━━━━━ Supplied entries ━━━━━

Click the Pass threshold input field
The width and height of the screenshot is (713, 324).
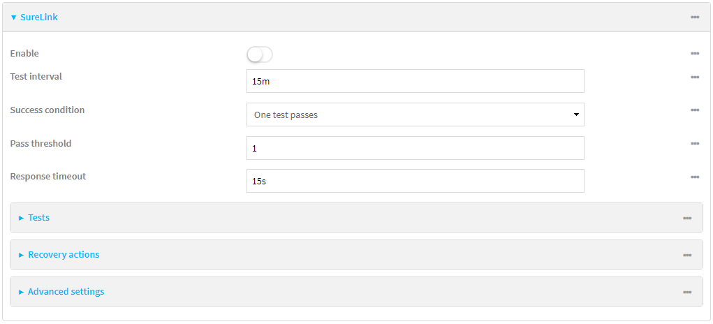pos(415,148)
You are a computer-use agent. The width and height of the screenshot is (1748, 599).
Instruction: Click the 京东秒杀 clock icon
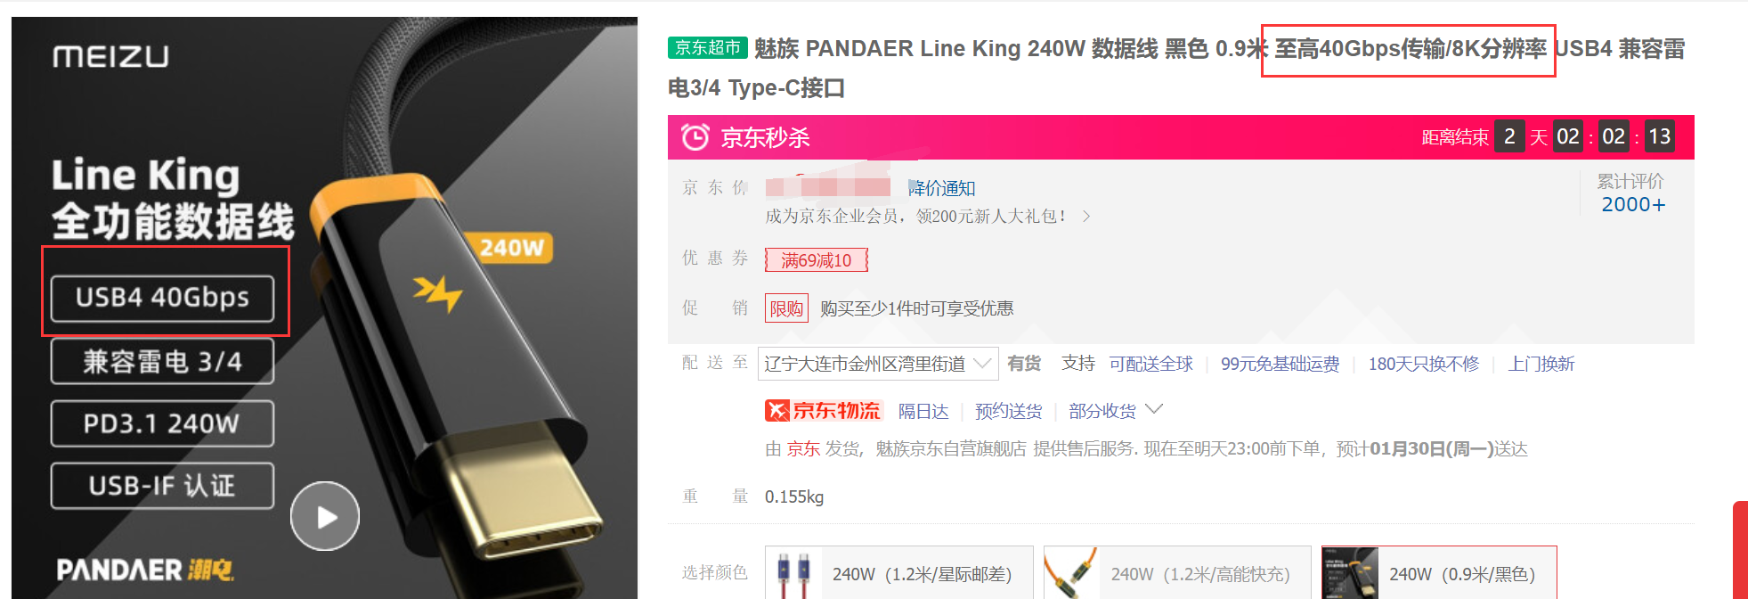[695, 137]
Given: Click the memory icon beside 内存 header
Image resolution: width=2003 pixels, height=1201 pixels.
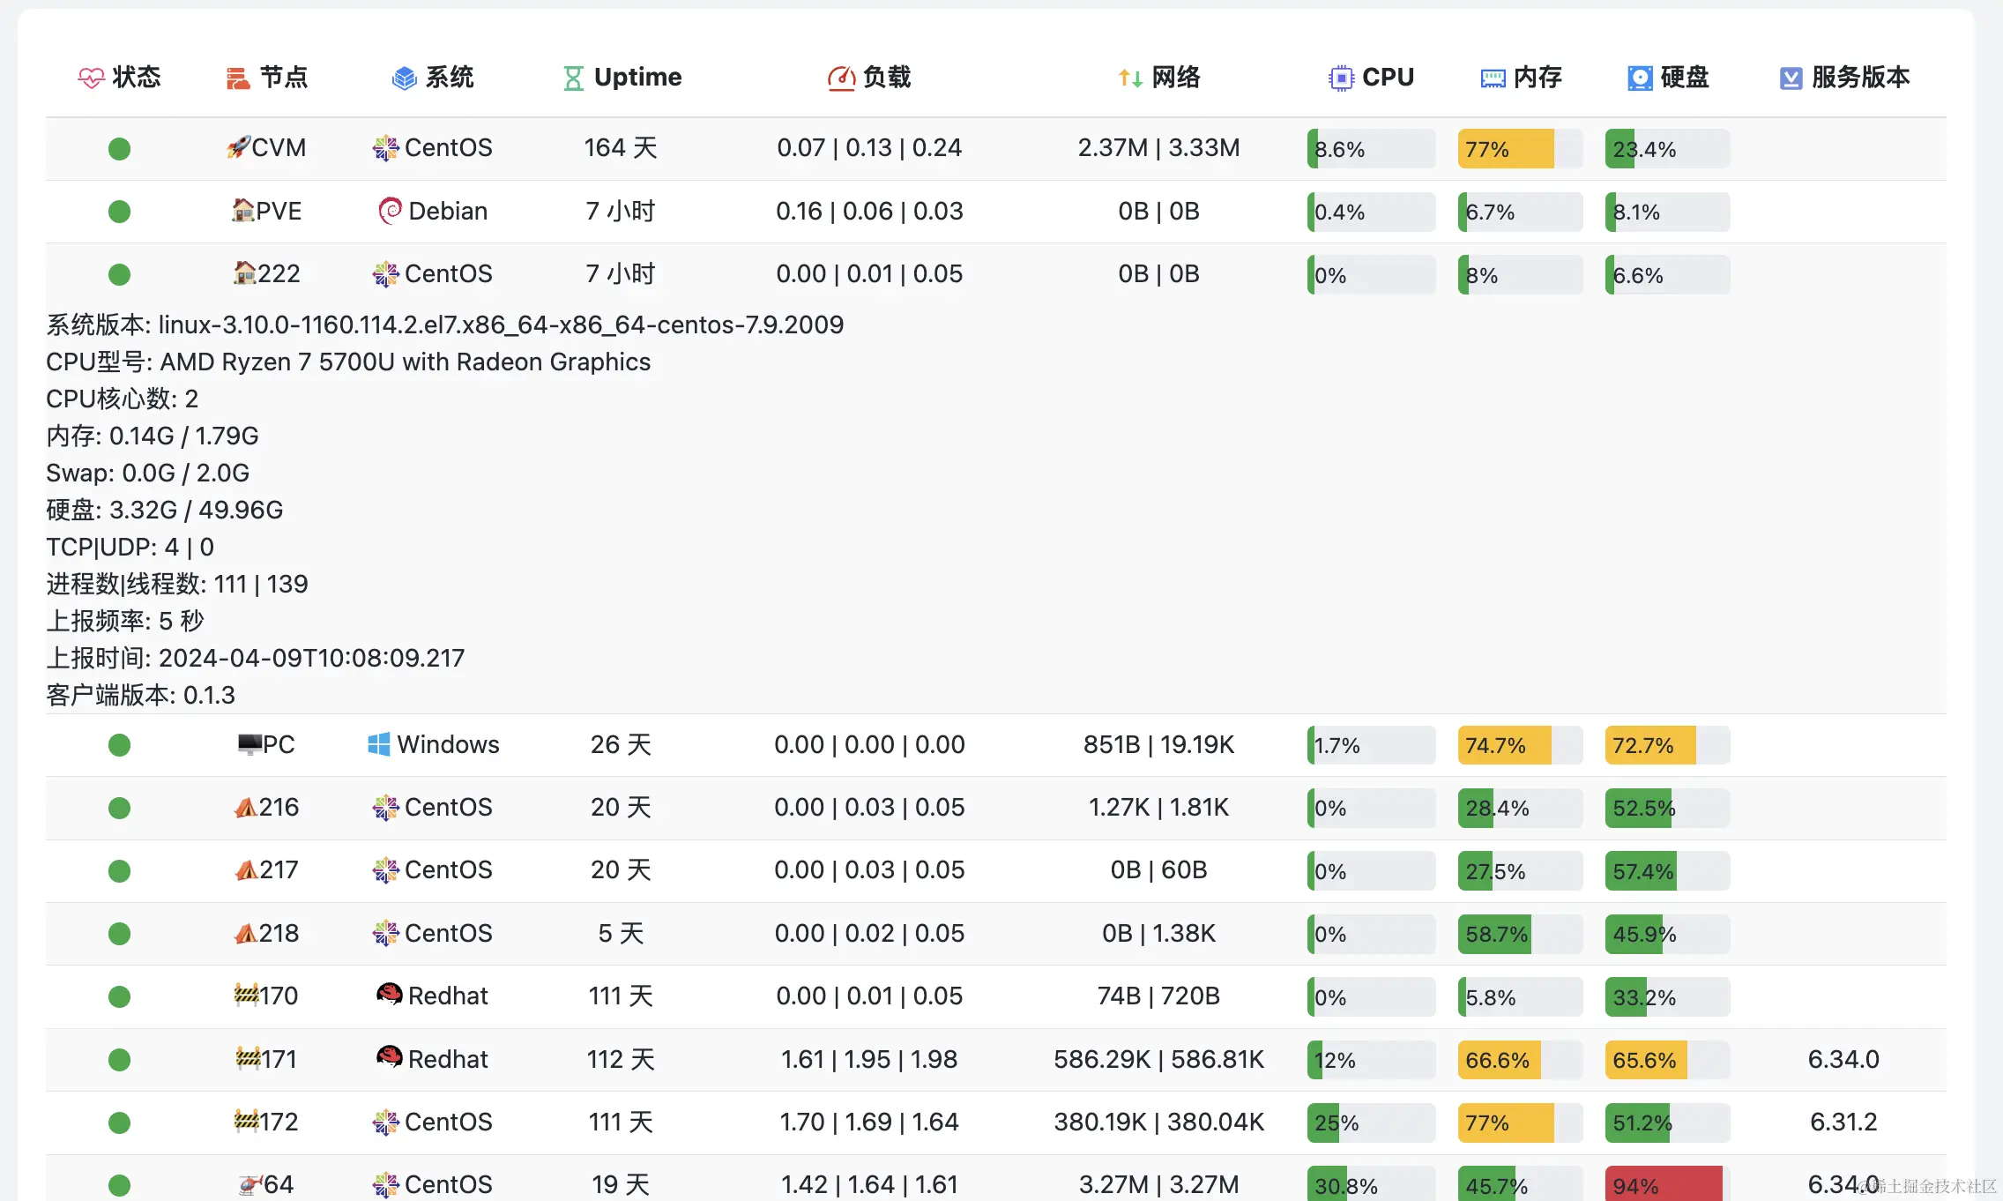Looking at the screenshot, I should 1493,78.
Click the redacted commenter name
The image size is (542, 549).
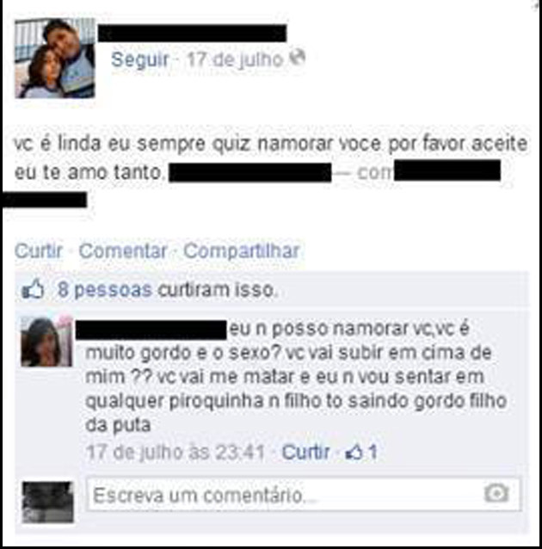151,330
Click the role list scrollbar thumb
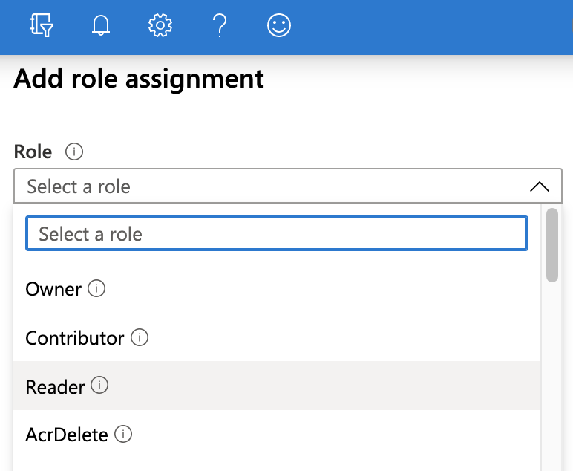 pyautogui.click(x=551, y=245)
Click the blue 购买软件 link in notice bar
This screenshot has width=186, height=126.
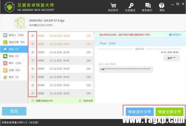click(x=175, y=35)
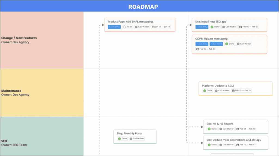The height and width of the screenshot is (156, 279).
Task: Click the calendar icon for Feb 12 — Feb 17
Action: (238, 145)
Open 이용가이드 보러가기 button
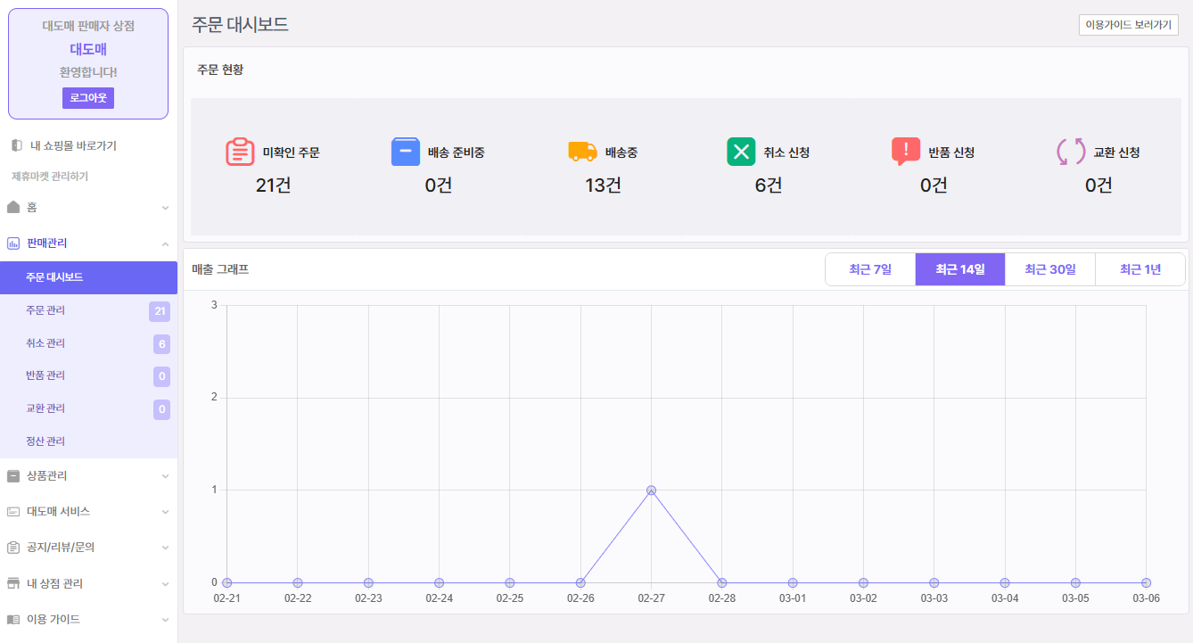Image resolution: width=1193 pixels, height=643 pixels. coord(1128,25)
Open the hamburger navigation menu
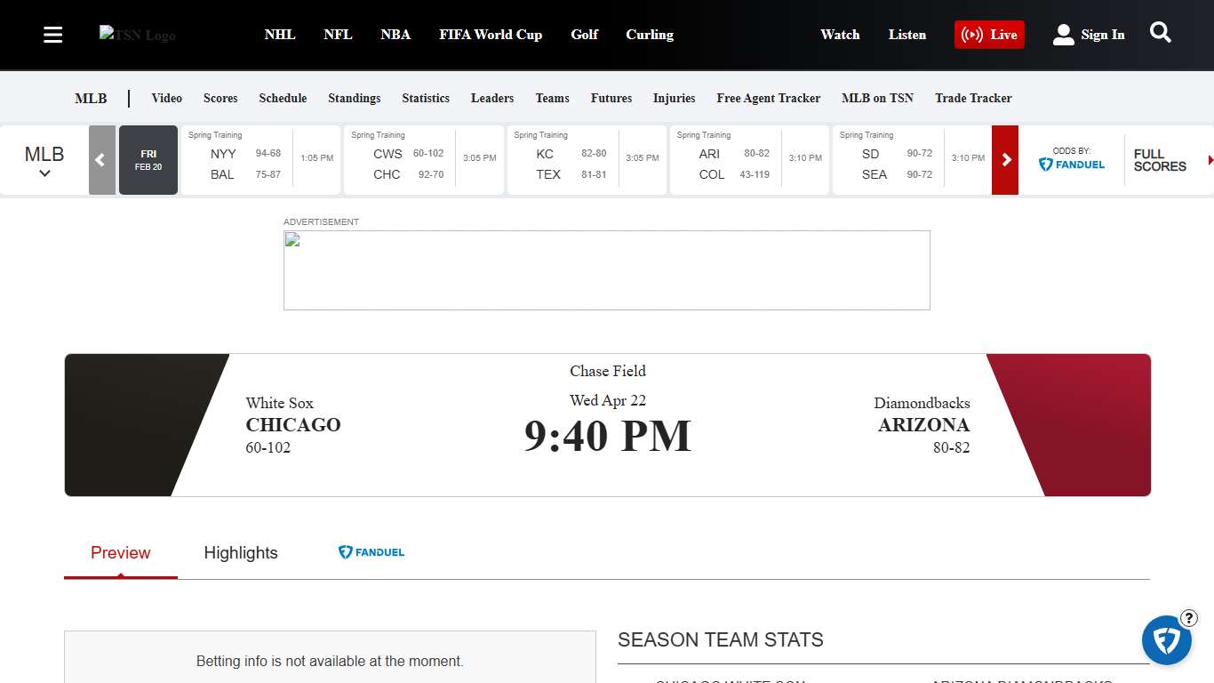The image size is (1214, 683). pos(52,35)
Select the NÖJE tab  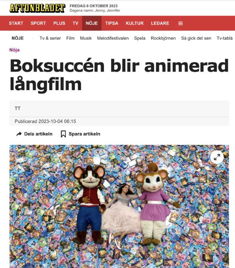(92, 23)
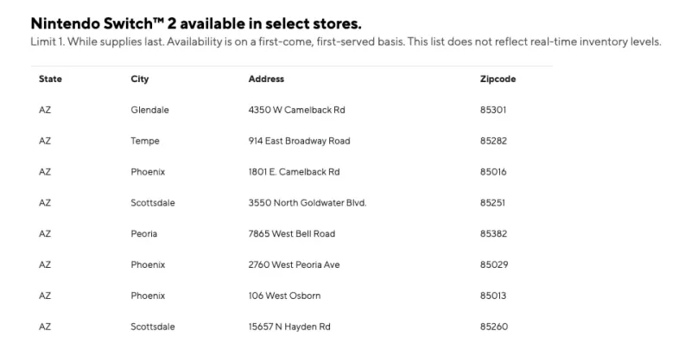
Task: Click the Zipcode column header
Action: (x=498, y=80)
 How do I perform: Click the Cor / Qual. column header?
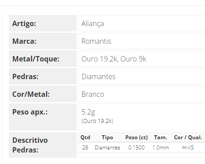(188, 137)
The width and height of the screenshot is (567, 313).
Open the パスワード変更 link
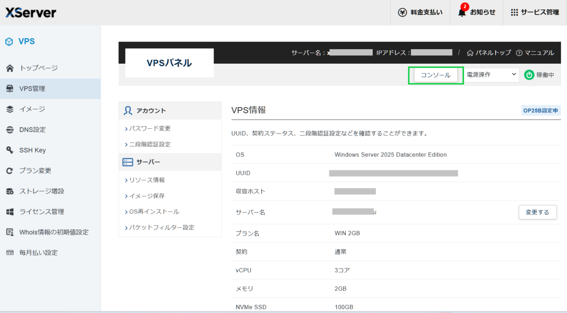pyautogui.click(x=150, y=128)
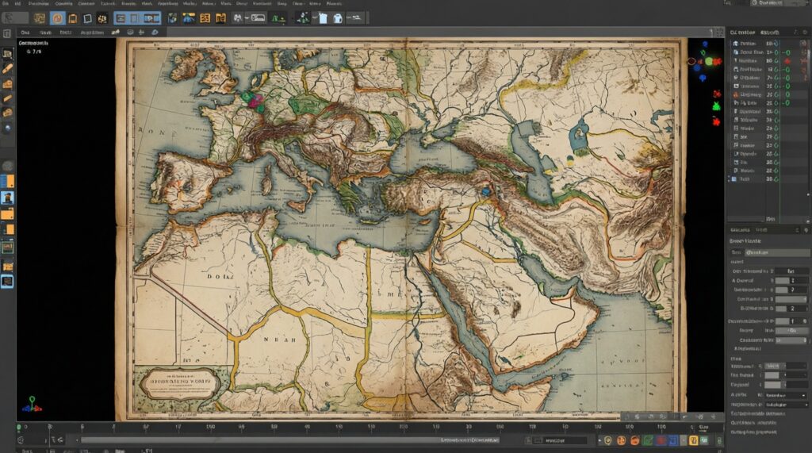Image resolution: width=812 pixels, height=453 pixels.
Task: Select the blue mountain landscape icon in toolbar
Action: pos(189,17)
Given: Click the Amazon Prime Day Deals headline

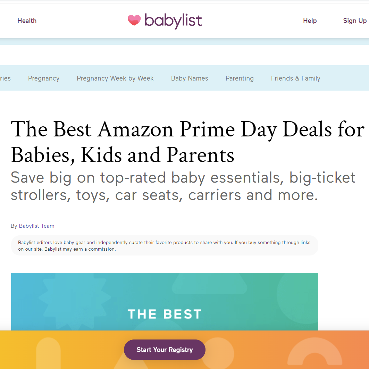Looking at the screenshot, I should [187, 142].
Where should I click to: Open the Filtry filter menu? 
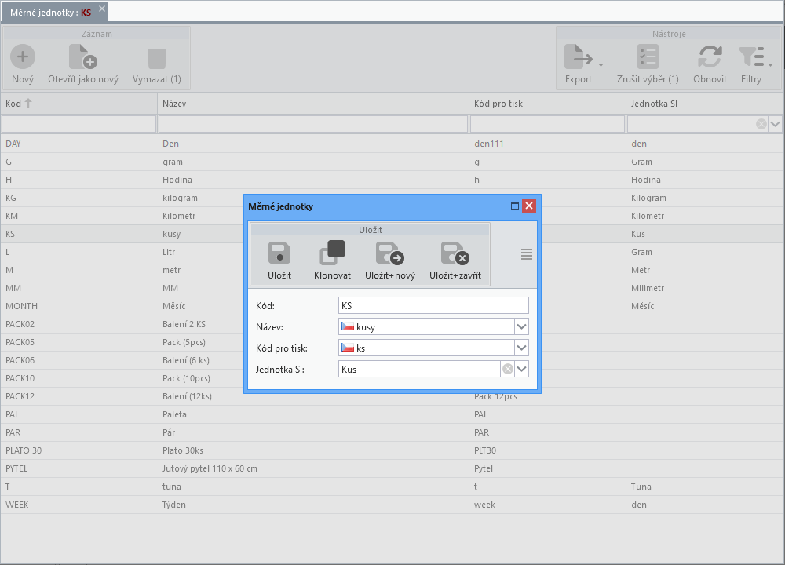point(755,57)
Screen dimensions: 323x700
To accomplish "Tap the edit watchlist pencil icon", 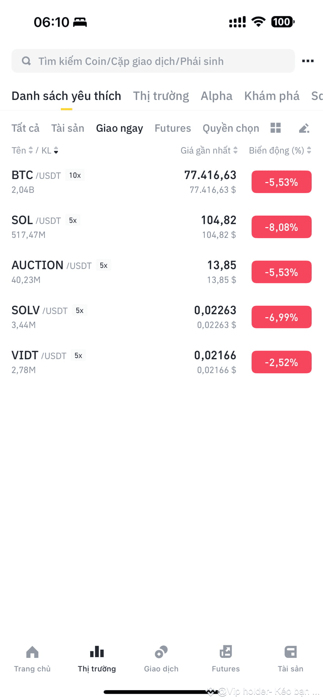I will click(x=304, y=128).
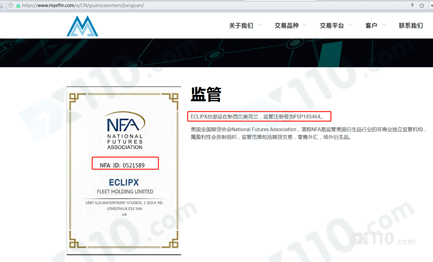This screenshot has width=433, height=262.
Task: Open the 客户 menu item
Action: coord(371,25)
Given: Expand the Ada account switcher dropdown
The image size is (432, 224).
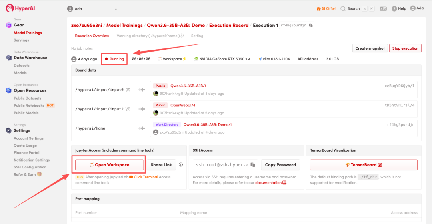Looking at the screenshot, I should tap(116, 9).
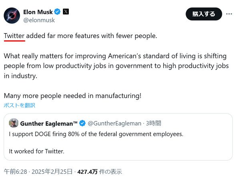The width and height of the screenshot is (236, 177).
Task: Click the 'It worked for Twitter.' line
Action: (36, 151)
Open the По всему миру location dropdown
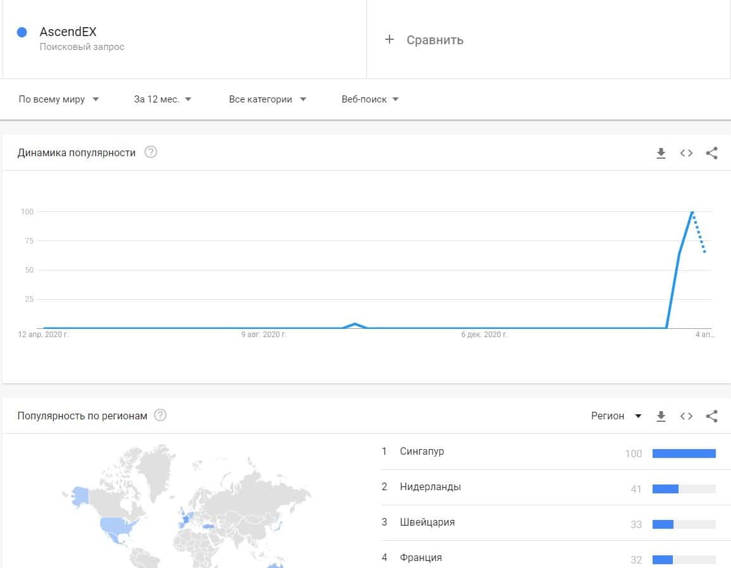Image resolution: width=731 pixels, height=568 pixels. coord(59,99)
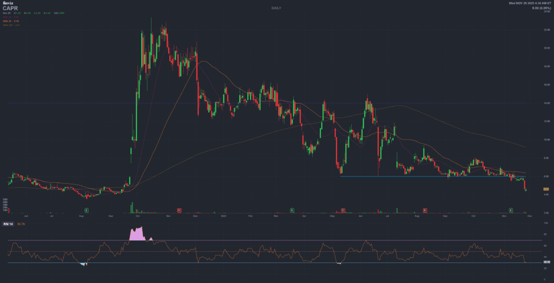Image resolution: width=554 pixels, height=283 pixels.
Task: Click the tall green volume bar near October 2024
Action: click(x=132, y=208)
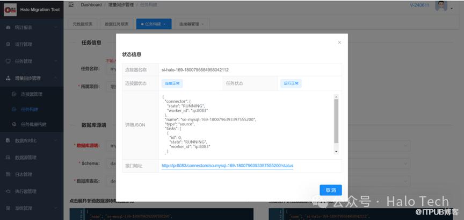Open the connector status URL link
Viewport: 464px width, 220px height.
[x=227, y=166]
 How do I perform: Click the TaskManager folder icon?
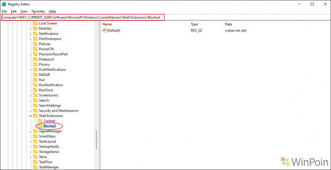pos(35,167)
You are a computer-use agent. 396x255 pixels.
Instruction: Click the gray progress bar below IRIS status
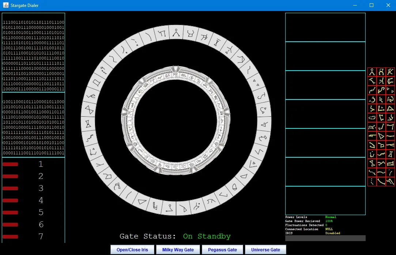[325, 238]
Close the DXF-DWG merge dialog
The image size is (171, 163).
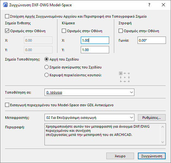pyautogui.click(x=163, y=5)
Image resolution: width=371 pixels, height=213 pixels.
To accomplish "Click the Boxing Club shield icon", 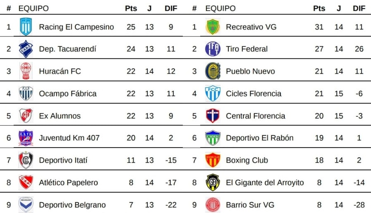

━━━━━

* The task
With the pictures omitted, copy the entries above exactly from the line containing "You are a computer-use agent. 396x255 pixels." through the line containing "Image resolution: width=371", both lines included.

* Response to this exercise
You are a computer-use agent. 396x255 pixels.
Instruction: Click the gray progress bar below IRIS status
[325, 238]
Close the DXF-DWG merge dialog
The image size is (171, 163).
pyautogui.click(x=163, y=5)
Image resolution: width=371 pixels, height=213 pixels.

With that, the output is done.